WHAT NEEDS TO BE DONE. With the line containing "mei 2026 (58, 1510)" as the starting point, write out each line exactly through the final line of the listing, both ends included.

DATASET ENTRIES.
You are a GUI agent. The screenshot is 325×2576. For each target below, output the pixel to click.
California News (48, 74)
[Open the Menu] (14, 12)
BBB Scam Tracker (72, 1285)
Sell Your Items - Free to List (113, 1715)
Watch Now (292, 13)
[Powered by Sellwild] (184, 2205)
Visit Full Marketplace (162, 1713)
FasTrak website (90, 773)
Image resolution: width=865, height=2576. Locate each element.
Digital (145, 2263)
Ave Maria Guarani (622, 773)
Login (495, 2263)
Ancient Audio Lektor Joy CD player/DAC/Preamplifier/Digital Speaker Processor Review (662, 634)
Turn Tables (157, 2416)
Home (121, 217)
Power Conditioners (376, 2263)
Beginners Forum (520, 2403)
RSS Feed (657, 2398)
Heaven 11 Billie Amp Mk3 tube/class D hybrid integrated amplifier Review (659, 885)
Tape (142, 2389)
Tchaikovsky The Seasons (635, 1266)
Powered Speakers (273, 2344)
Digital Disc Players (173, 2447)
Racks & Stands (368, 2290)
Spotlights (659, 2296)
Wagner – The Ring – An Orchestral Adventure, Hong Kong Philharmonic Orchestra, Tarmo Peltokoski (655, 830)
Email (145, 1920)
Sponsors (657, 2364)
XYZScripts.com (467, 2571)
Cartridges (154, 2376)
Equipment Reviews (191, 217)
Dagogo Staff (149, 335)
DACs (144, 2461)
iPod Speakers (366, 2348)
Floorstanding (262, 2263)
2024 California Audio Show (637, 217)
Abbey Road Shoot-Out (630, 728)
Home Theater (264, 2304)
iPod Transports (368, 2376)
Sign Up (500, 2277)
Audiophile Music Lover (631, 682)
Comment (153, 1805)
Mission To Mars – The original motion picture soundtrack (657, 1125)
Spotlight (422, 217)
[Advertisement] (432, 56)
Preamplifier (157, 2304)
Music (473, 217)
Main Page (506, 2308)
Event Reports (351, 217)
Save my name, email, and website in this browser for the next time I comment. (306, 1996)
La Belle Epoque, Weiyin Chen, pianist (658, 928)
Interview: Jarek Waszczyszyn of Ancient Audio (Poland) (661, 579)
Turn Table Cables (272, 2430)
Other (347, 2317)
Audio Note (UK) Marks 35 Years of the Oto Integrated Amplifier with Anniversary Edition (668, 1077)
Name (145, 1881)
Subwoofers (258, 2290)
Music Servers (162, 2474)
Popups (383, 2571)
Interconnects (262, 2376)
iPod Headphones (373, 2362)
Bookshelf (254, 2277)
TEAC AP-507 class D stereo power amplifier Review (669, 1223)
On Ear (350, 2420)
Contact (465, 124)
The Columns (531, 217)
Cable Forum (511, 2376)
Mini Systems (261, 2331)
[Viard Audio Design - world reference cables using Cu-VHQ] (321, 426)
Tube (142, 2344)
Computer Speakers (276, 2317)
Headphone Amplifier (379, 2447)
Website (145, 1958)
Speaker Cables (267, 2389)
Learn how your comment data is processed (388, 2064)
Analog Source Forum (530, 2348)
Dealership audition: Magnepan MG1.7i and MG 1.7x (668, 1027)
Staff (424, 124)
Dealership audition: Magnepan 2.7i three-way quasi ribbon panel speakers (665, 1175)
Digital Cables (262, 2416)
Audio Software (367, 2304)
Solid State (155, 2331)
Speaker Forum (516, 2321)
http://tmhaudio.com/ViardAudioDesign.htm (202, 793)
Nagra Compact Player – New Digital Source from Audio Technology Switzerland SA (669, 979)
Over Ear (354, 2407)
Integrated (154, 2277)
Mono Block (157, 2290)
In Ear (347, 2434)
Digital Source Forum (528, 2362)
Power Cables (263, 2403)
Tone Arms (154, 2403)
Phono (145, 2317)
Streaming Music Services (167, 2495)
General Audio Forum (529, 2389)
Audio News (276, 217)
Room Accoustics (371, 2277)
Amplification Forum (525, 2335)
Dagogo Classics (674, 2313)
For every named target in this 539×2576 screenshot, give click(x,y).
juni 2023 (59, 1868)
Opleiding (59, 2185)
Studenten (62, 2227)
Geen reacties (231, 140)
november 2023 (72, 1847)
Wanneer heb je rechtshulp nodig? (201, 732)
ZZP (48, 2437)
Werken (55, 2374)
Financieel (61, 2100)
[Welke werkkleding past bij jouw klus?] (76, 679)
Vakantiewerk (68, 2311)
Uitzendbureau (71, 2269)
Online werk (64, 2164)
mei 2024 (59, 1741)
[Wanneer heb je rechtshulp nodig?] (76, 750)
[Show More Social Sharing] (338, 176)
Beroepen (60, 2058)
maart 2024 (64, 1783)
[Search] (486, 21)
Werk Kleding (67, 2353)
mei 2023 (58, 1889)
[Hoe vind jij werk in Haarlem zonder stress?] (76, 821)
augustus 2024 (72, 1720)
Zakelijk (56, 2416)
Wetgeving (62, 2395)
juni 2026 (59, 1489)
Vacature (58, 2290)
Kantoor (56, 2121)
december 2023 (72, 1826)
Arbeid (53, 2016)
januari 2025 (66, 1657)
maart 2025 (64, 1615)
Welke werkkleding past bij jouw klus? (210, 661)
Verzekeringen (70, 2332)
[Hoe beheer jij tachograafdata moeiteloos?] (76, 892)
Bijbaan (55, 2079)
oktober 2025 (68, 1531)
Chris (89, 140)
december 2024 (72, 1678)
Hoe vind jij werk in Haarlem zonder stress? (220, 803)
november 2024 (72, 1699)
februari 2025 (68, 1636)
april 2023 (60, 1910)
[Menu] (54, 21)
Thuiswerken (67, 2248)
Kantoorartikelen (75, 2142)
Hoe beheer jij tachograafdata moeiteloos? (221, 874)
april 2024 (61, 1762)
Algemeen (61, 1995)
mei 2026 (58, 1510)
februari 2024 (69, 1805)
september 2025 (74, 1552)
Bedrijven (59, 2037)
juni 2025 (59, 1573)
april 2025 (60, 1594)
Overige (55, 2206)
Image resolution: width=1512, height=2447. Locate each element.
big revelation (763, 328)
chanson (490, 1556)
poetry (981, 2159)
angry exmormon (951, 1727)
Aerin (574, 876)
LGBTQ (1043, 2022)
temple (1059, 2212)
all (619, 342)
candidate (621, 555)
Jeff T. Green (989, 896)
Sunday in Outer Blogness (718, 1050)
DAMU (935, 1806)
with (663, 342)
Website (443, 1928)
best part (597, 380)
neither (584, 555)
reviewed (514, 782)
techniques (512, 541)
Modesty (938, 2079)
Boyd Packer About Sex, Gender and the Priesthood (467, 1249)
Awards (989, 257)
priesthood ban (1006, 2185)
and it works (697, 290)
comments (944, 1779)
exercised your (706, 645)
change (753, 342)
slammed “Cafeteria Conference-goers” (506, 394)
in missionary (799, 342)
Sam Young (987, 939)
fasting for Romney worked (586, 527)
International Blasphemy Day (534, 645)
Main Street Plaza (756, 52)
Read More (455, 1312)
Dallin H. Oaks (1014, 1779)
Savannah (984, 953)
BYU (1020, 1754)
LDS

ANSWER SPACE.
mei 2026 (58, 1510)
februari 2024 (69, 1805)
september 2025 (74, 1552)
Bedrijven (59, 2037)
juni 2025 (59, 1573)
april 2025 (60, 1594)
Overige (55, 2206)
Image resolution: width=1512, height=2447. Locate each element.
big revelation (763, 328)
chanson (490, 1556)
poetry (981, 2159)
angry exmormon (951, 1727)
Aerin (574, 876)
LGBTQ (1043, 2022)
temple (1059, 2212)
all (619, 342)
candidate (621, 555)
Jeff T. Green (989, 896)
Sunday in Outer Blogness (718, 1050)
DAMU (935, 1806)
with (663, 342)
Website (443, 1928)
best part (597, 380)
neither (584, 555)
reviewed (514, 782)
techniques (512, 541)
Modesty (938, 2079)
Boyd Packer About Sex, Gender and the Priesthood (467, 1249)
Awards (989, 257)
priesthood ban (1006, 2185)
and it works (697, 290)
comments (944, 1779)
exercised your (706, 645)
change (753, 342)
slammed “Cafeteria Conference-goers” (506, 394)
in missionary (799, 342)
Sam Young (987, 939)
fasting for Romney worked (586, 527)
International Blasphemy Day (534, 645)
Main Street Plaza (756, 52)
Read More (455, 1312)
Dallin H. Oaks (1014, 1779)
Savannah (984, 953)
BYU (1020, 1754)
LDS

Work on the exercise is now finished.